The task. Go through the entries below line by line and tally those holding "agent"; write only the tally.

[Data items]
------------------------------

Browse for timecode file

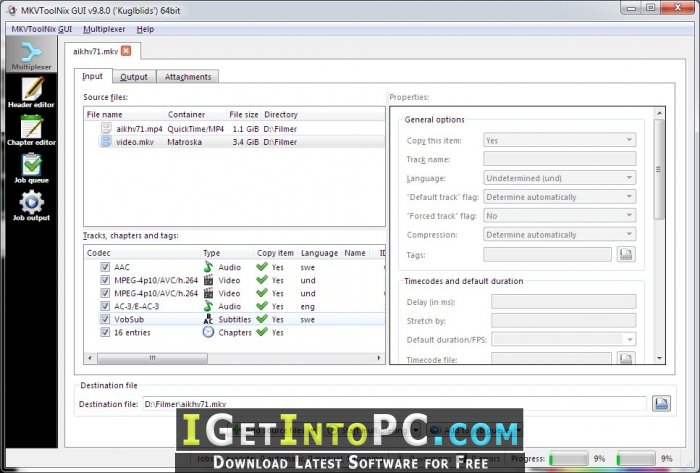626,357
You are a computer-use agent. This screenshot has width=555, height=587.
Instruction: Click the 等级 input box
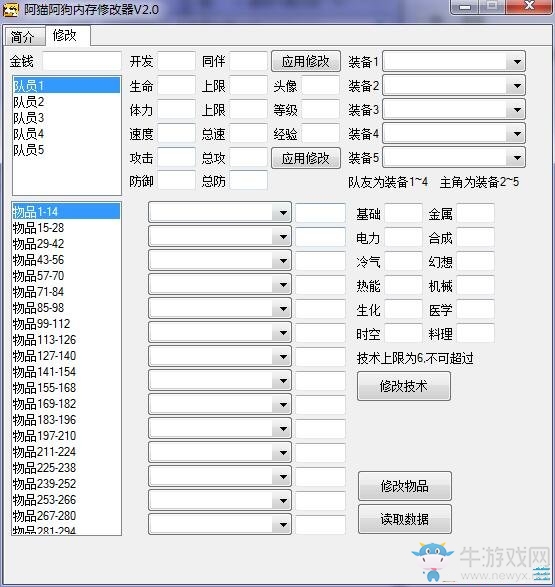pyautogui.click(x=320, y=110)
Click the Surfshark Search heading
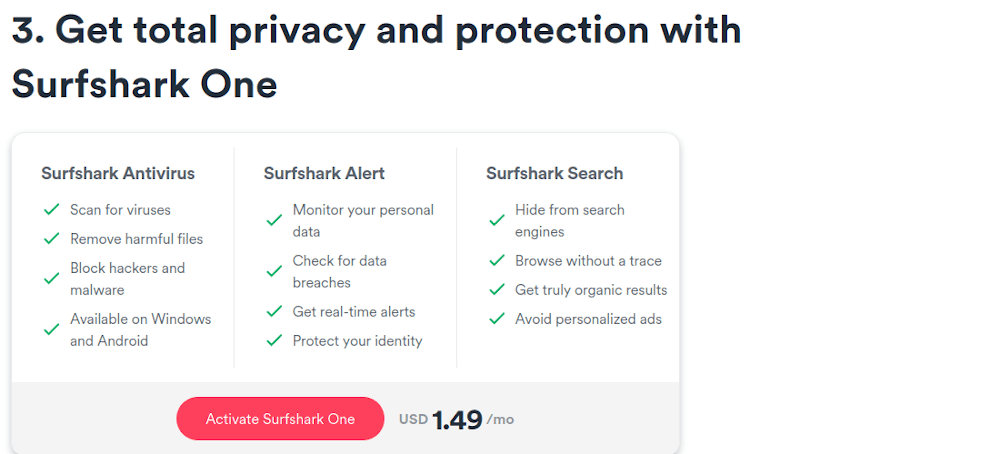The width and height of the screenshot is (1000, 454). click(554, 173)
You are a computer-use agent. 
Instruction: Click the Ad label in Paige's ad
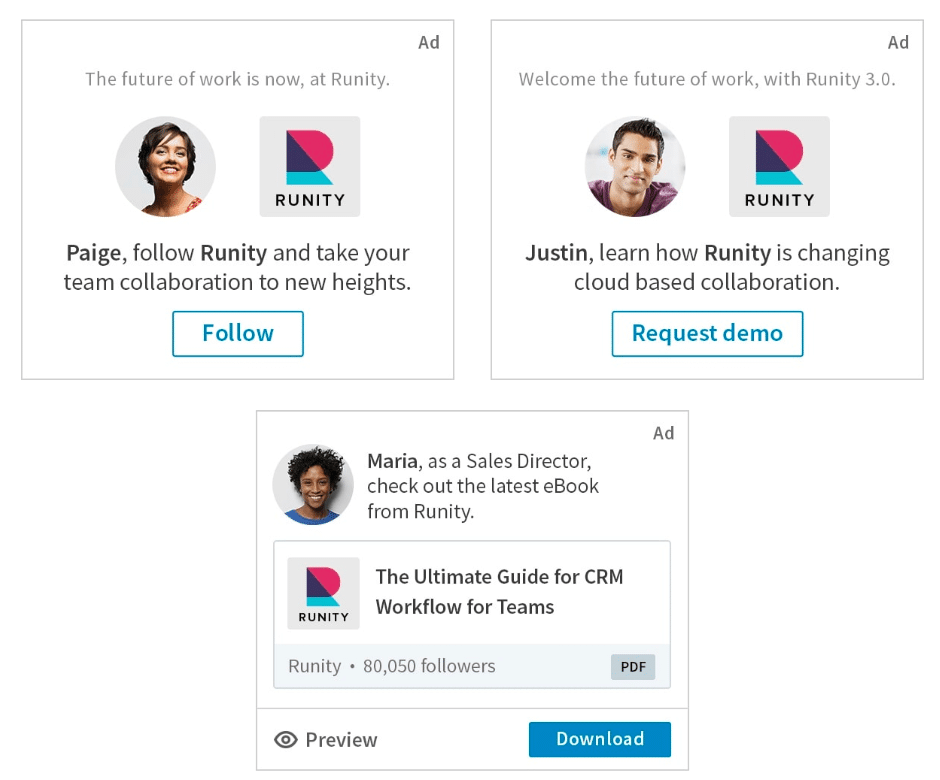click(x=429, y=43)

------------------------------

Answer box. 2